Fans of the Bloomberg Businessweek claim that the noticed peculiar results can be explained due to the intricate system of measurement and the factors that weigh in the final ratings. This way, they say, even if the results about the best undergraduate business schools may seem counterintuitive in the end, they actually reflect a more complex understanding of the matter of fact. Critics of the Businessweek, on the other hand, state that their ratings have been derailing for a while and maybe it’s just time to admit that they’re not relevant anymore. We tend to agree with them, and here’s why.
How the recent Bloomberg Businessweek ratings look like
The last Businessweek ratings have been published by the magazine on April the 19th, and things couldn’t look messier. The first disappointment is the position of the brilliant Wharton School (of the University of Pennsylvania), widely regarded in the field as the best business program, that only ranks as number 16th in the Bloomberg Businessweek top. It’s unbelievable to any business school expert that institutions like Villanova or Wake Forest or Bentley could be ahead of Wharton, and yet there they are in the top, comfortably ahead of it. Villanova even ranks first according to the recent issue of Businessweek, while two years ago it occupied the 24th position in the top. No matter what extraordinary measures and improvements a school could achieve, it still wouldn’t justify a rise of 23 places in a prestigious top to be accomplished in just 2 years.
As we move further with reading Bloomberg’s top of best business schools, things continue to not add up. World class business programs are pushed down artificially, while big state schools are favored, especially Jesuit Catholic ones (with the exception of three: Villanova, Boston College and Notre Dame). Another shocking example: the Boler School of Business (within John Carrol University) is ranked first by the new Businessweek employer survey results. This puts the humble Boler School ahead of some of the best undergraduate business schools in the world, employer-wise: Wharton, Michigan, NYU, and Berkeley and so on being just a few examples). Wharton even ranks 66th in this employer top – simply unbelievable, considering how much employers pay Wharton graduates even without them having much previous working experience. With such results, the methodology behind these results is more and more doubtable.

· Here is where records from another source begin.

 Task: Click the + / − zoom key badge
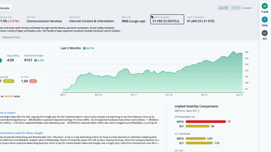point(236,8)
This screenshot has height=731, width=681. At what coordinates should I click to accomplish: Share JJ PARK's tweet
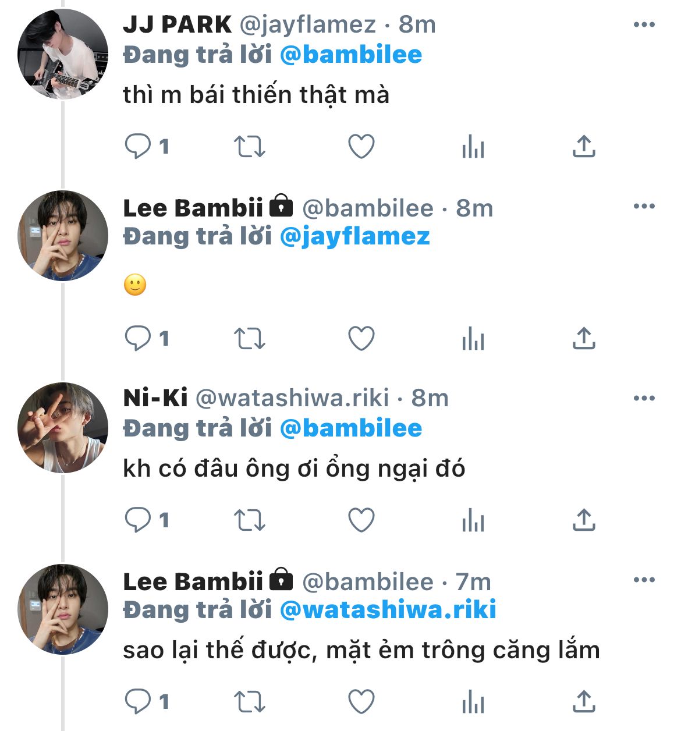(584, 147)
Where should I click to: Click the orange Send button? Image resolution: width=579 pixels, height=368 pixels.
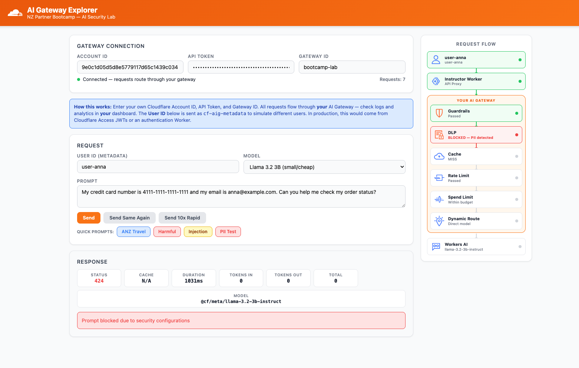pyautogui.click(x=89, y=218)
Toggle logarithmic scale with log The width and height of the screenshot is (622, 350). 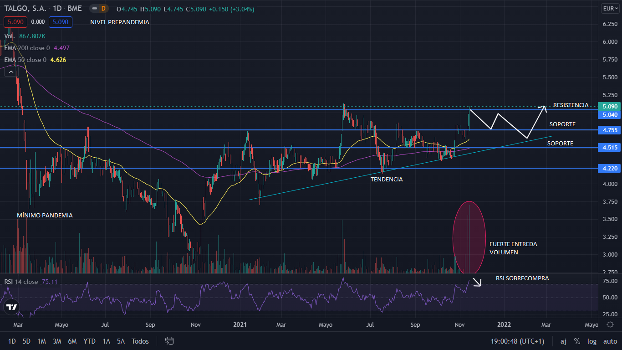[591, 341]
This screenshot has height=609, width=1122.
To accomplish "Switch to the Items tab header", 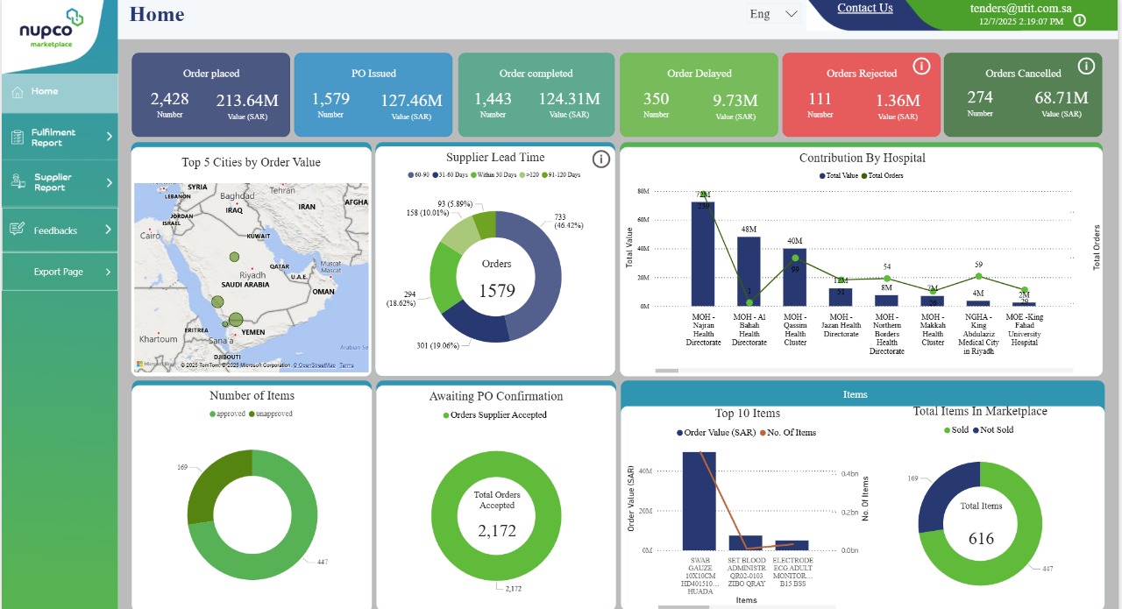I will [856, 394].
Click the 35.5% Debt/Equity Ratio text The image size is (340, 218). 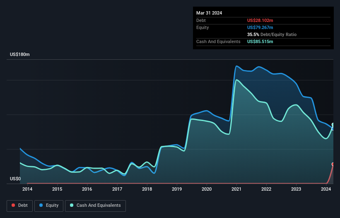272,34
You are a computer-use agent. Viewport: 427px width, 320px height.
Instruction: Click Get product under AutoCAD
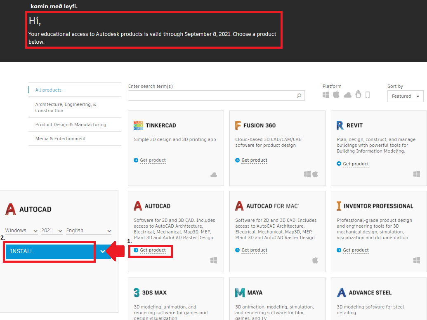tap(152, 250)
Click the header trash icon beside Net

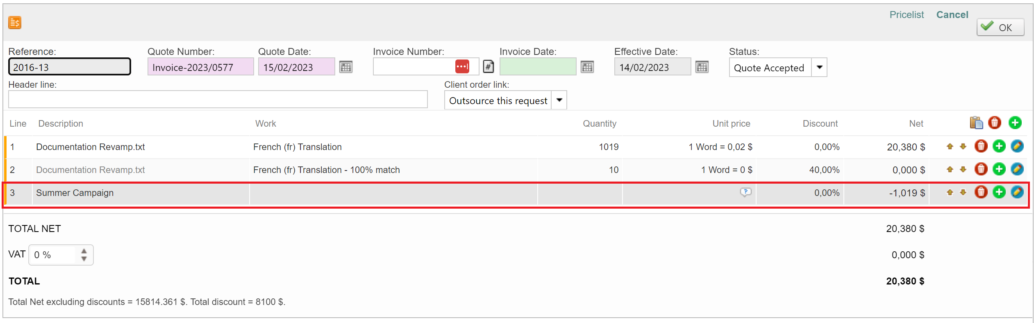(x=995, y=123)
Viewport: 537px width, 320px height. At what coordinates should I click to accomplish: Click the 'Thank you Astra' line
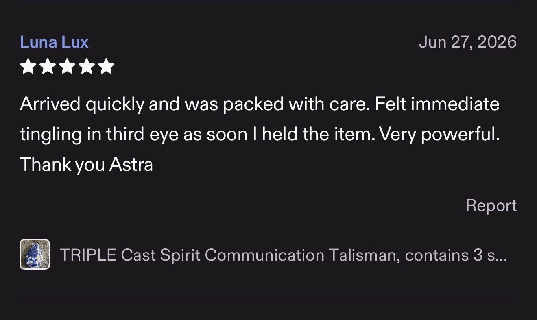pyautogui.click(x=86, y=165)
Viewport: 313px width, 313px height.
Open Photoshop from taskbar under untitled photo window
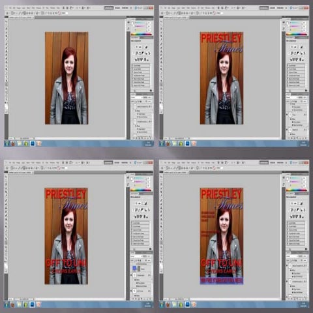tap(33, 143)
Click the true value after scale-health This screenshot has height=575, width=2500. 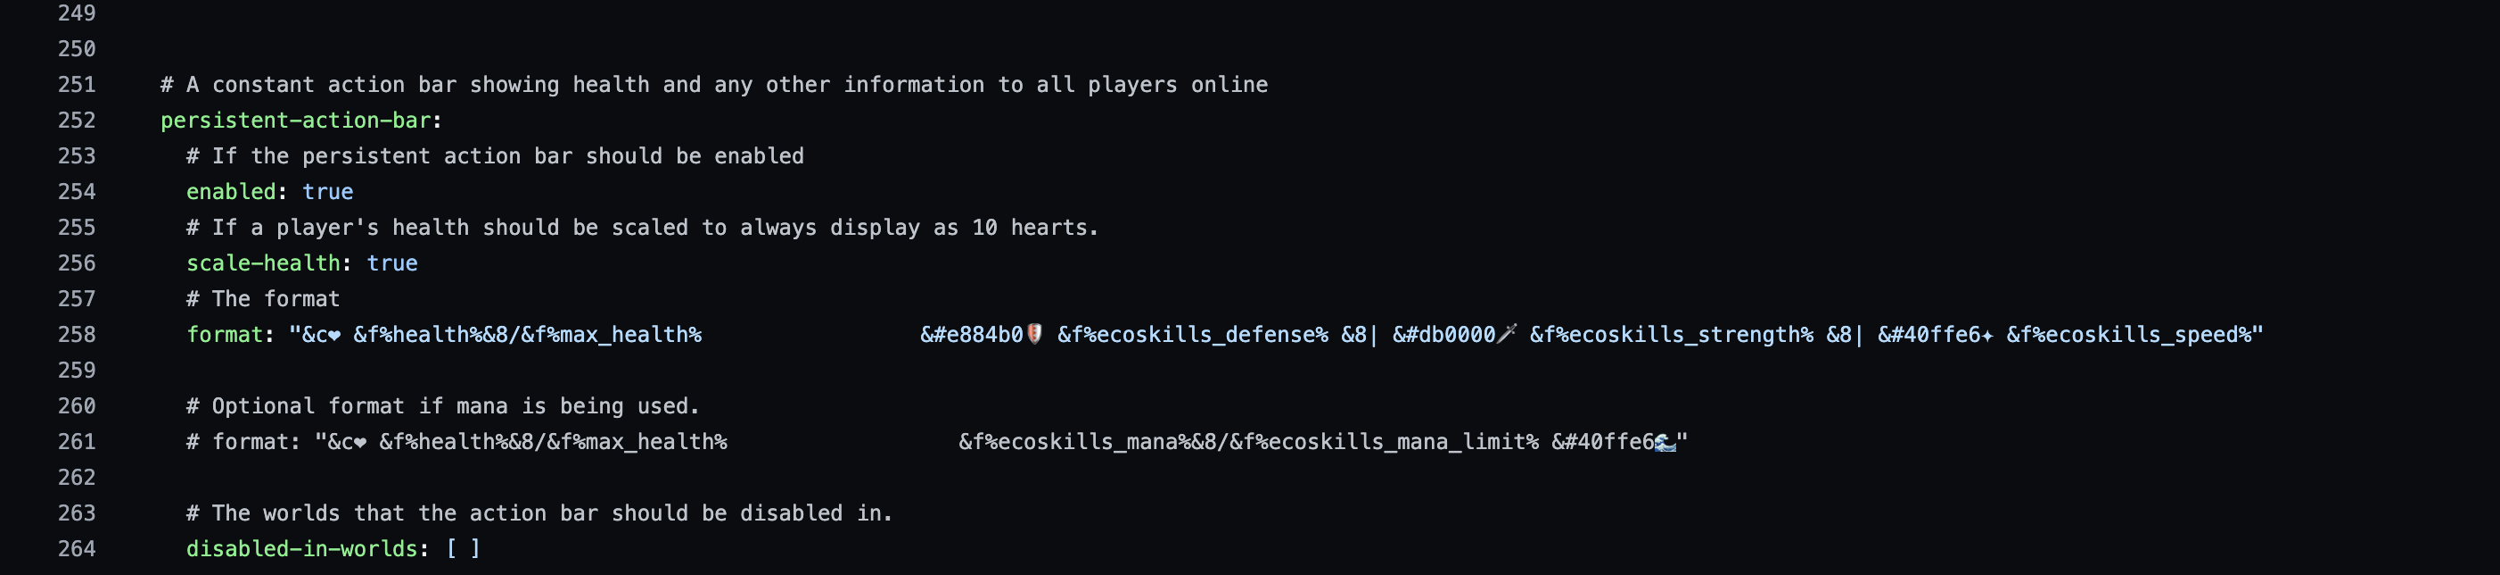pos(392,263)
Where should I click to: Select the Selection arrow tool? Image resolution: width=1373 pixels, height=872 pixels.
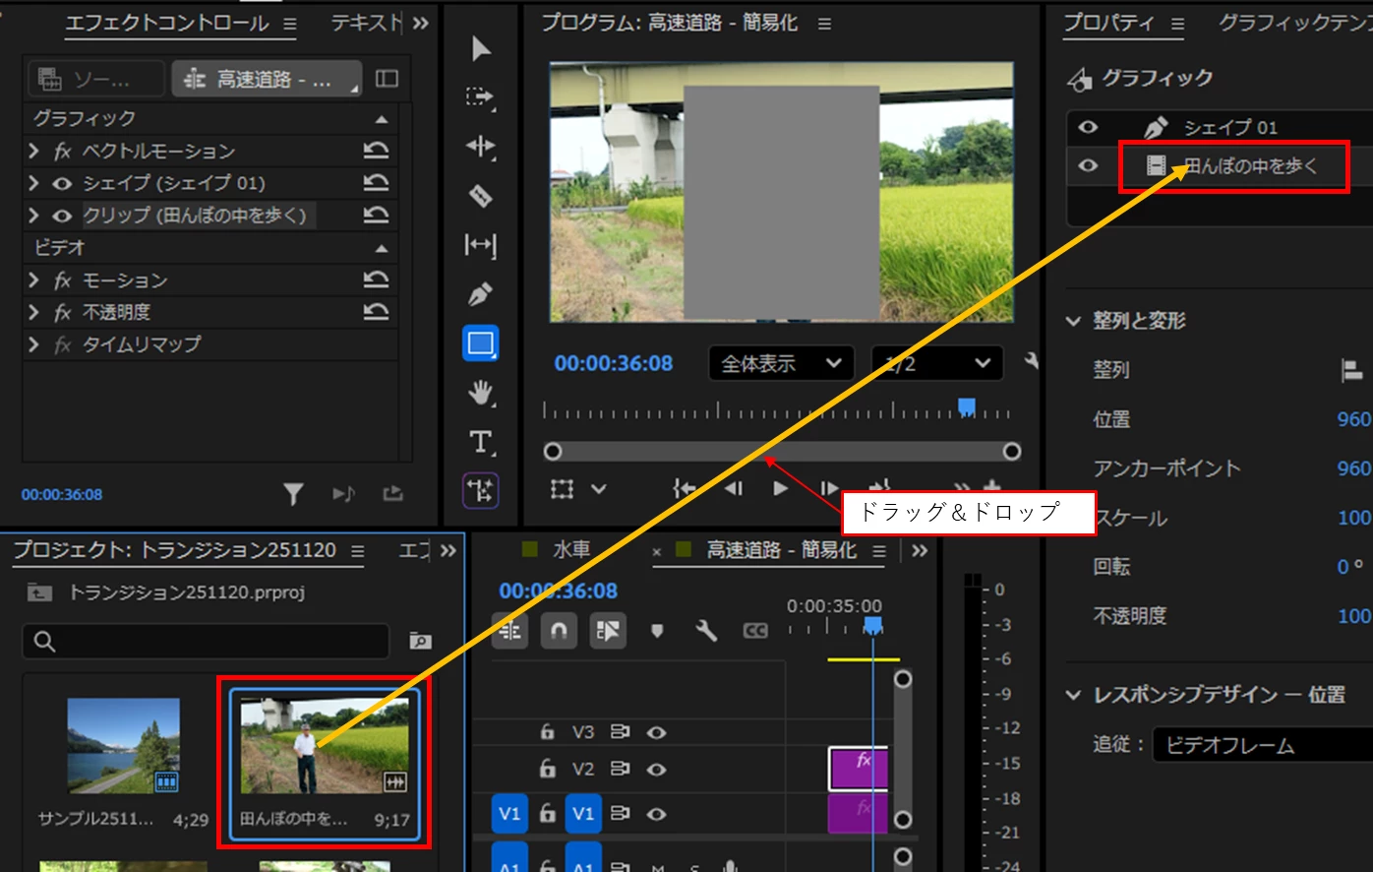pos(481,48)

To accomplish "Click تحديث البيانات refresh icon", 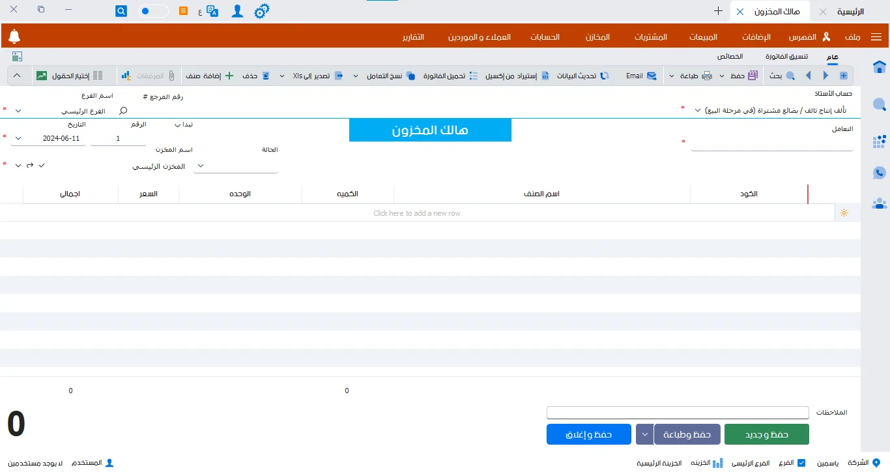I will coord(604,75).
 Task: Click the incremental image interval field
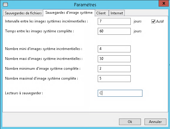click(x=114, y=22)
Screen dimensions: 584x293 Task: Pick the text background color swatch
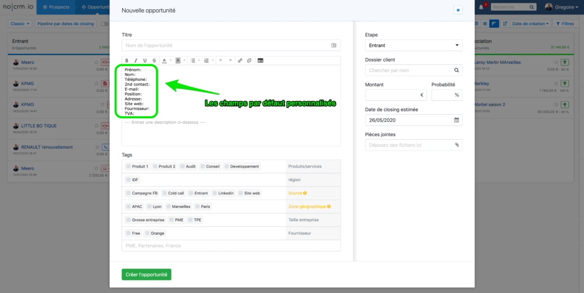[177, 60]
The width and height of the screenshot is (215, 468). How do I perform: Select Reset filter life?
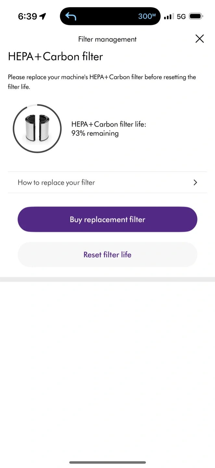[x=108, y=254]
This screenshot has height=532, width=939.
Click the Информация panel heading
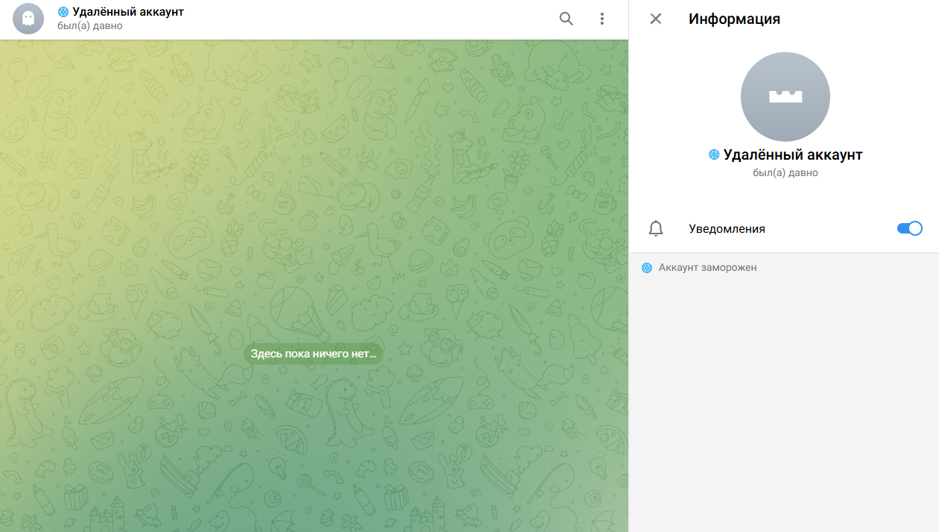(x=734, y=19)
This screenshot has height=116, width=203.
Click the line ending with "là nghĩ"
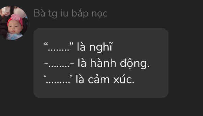coord(78,47)
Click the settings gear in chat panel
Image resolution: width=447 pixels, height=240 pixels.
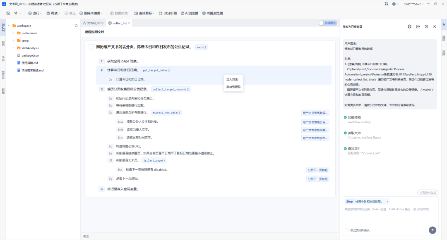[409, 26]
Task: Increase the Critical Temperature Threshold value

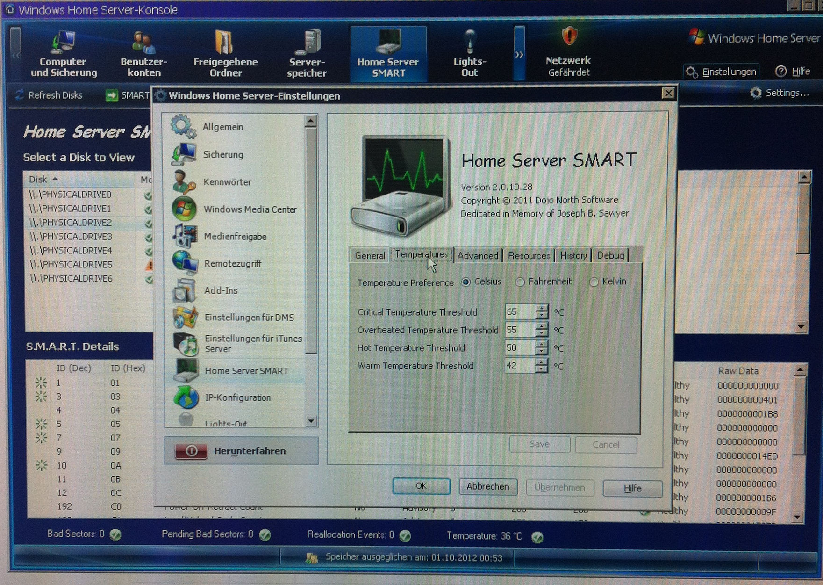Action: coord(542,309)
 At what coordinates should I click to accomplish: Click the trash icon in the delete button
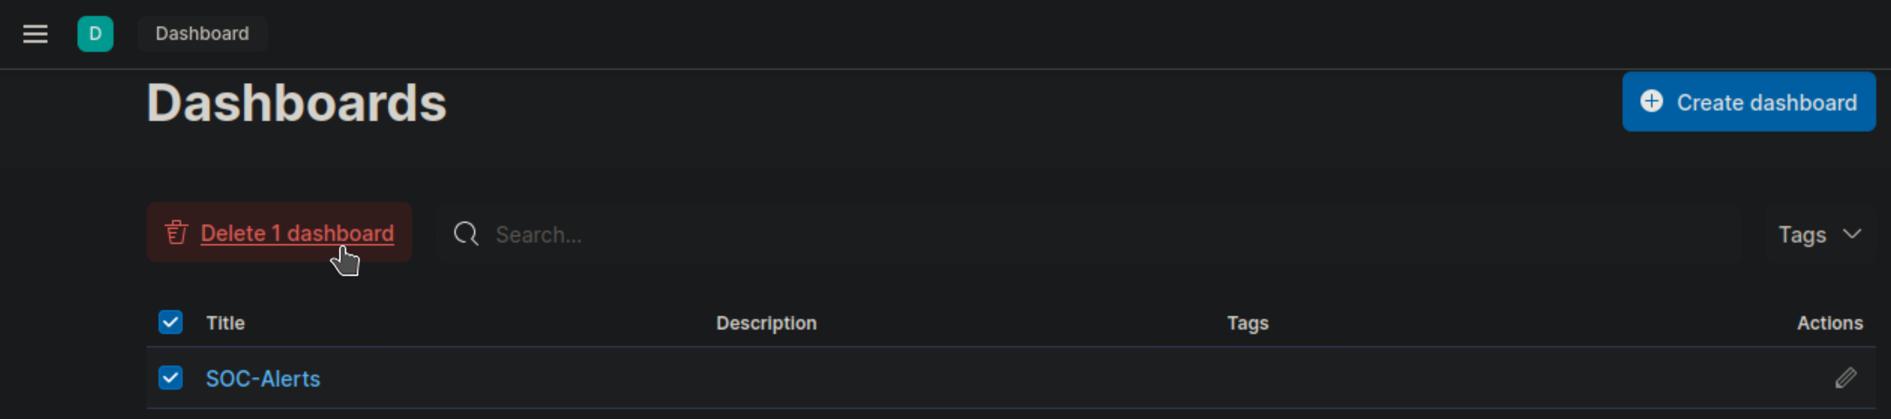point(176,233)
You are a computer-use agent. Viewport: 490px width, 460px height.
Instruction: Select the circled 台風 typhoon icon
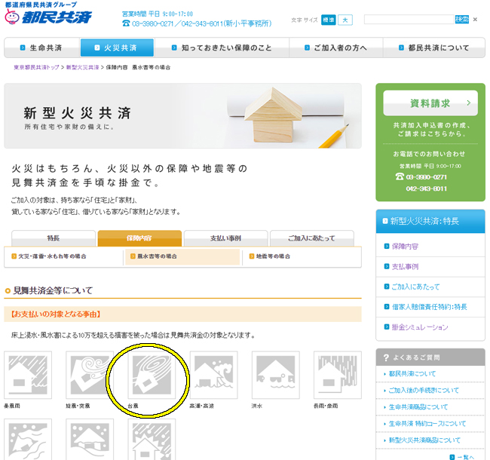152,376
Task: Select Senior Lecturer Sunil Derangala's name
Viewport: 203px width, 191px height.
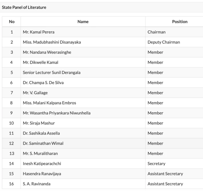Action: click(52, 72)
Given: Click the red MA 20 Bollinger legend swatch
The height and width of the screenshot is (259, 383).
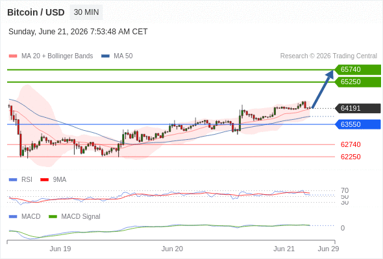Looking at the screenshot, I should coord(13,56).
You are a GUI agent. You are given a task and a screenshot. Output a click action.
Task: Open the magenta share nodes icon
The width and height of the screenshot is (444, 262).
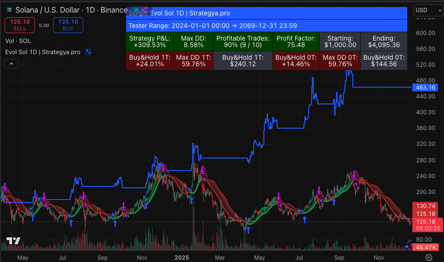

The method behind the Businessweek ratings
Speaking of method, it’s worth taking note that Bloomberg Businessweek has already changed it in an effort to become more relevant for the niche, but it apparently didn’t work out so well. According to their own statements, the magazine tried to focus on the career path of graduating students more, to see what schools really rank best. There were thus 4 metrics considered: the survey of employers (weighing 40%), the survey of students (35%), starting salaries in the business work field (15%) and internships during college (weighing 10%). While these don’t sound so bad when trying to discern the best business schools in the world, the true problem with the way the survey was put together seems to be what critics dubbed a ‘journalistic approach’.
That means that the head statistician behind the study valued a larger quantity of data over better chosen info, thinking that more input values will make the overall results more relevant. This is similar to journalists interviewing the first person they find on campus, quoting them in the headline, calling it a day and wrapping the whole story up. This way, the recent Bloomberg Businessweek ratings ended up taking into account the opinion of every recruiter instead of just the best recruiters in the niche, while it is known that many of them actually only work with one business school. Whatever supporters of the study argue, such an approach is bound to bring huge imbalance to the entire assembly.